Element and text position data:

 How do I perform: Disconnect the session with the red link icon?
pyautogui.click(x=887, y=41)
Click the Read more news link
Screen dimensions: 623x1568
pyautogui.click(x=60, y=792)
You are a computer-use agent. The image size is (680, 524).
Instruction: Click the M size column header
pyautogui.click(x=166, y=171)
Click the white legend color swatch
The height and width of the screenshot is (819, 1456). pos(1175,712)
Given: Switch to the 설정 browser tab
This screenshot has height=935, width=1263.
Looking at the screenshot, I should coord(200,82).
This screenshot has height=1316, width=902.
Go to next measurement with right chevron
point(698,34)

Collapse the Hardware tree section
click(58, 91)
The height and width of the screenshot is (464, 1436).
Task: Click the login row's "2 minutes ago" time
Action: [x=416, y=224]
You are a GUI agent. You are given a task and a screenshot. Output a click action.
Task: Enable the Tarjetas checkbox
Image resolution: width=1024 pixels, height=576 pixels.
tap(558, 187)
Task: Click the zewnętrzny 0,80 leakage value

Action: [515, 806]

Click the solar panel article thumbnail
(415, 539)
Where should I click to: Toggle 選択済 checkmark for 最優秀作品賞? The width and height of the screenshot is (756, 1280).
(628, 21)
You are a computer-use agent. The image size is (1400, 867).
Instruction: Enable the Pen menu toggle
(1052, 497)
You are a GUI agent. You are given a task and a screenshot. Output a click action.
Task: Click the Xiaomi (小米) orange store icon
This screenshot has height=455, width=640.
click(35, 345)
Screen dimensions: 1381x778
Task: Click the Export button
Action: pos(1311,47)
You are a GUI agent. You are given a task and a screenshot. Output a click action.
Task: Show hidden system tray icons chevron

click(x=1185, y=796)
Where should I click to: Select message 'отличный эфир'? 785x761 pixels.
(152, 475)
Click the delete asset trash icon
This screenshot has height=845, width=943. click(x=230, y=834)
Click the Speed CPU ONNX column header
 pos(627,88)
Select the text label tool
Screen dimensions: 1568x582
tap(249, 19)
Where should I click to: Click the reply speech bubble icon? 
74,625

What needs to be done:
Please copy the records from their start through the line holding "Action: [515, 806]", inclusive, and swap "Collapse" for "Expand" while leaving everything else the same.

Written answer:
 How do I perform: Disconnect the session with the red link icon?
pyautogui.click(x=887, y=41)
Click the Read more news link
Screen dimensions: 623x1568
pyautogui.click(x=60, y=792)
You are a computer-use agent. The image size is (680, 524).
Instruction: Click the M size column header
pyautogui.click(x=166, y=171)
Click the white legend color swatch
The height and width of the screenshot is (819, 1456). pos(1175,712)
Given: Switch to the 설정 browser tab
This screenshot has height=935, width=1263.
Looking at the screenshot, I should coord(200,82).
This screenshot has height=1316, width=902.
Go to next measurement with right chevron
point(698,34)

Expand the Hardware tree section
click(58, 91)
The height and width of the screenshot is (464, 1436).
Task: Click the login row's "2 minutes ago" time
Action: [x=416, y=224]
You are a GUI agent. You are given a task and a screenshot. Output a click action.
Task: Enable the Tarjetas checkbox
Image resolution: width=1024 pixels, height=576 pixels.
tap(558, 187)
Task: Click the zewnętrzny 0,80 leakage value

Action: [515, 806]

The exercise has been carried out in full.